### Goal of the exercise
Please copy every record below exactly and leave out the pictures.
Segment Start: Data
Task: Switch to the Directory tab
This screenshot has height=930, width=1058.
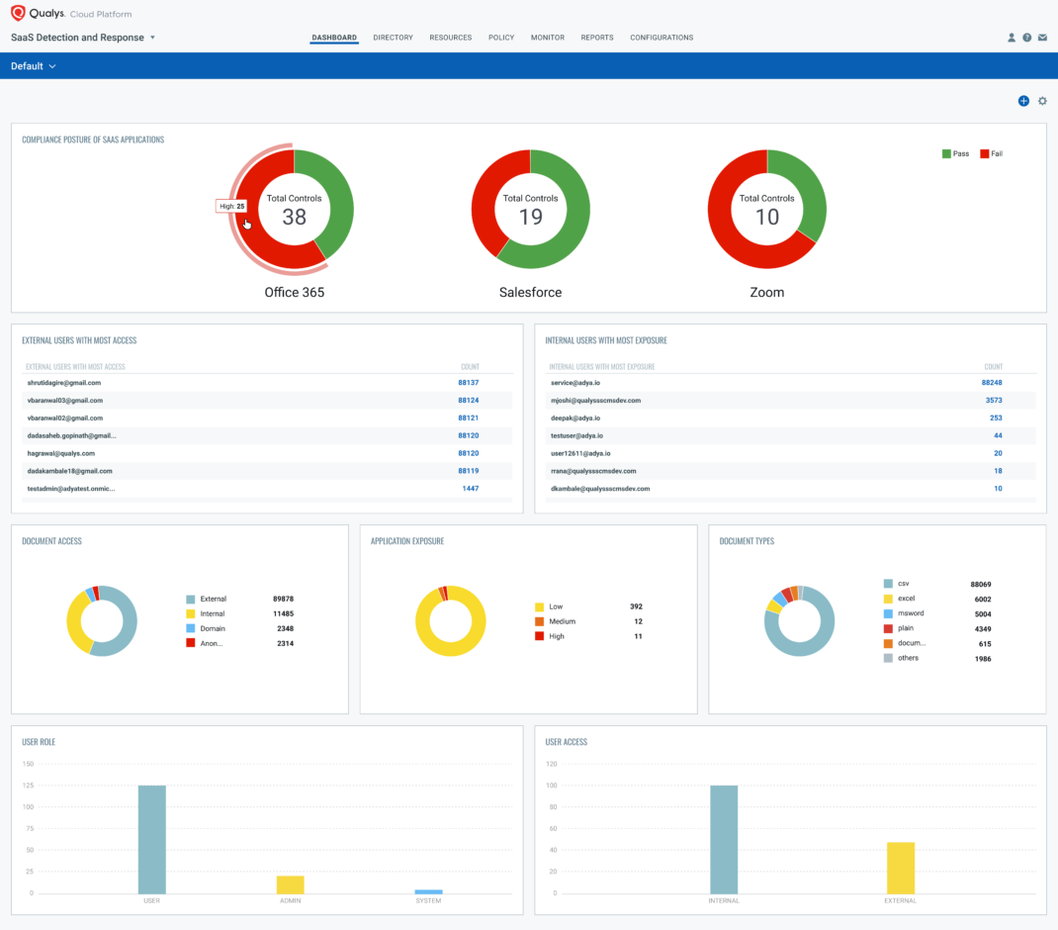Action: click(393, 38)
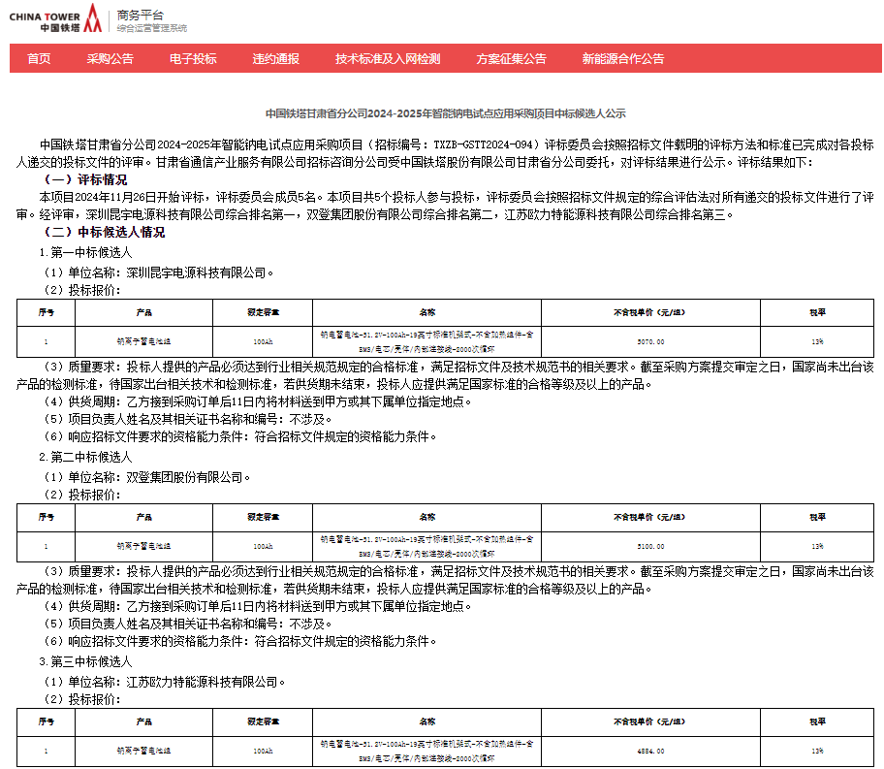Image resolution: width=884 pixels, height=769 pixels.
Task: Select the red flame emblem icon
Action: 91,16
Segment End: Data
### Answer box
Task: Switch to the Directory tab
This screenshot has height=930, width=1058.
Action: click(393, 38)
Image resolution: width=884 pixels, height=769 pixels.
Task: Select the red flame emblem icon
Action: 91,16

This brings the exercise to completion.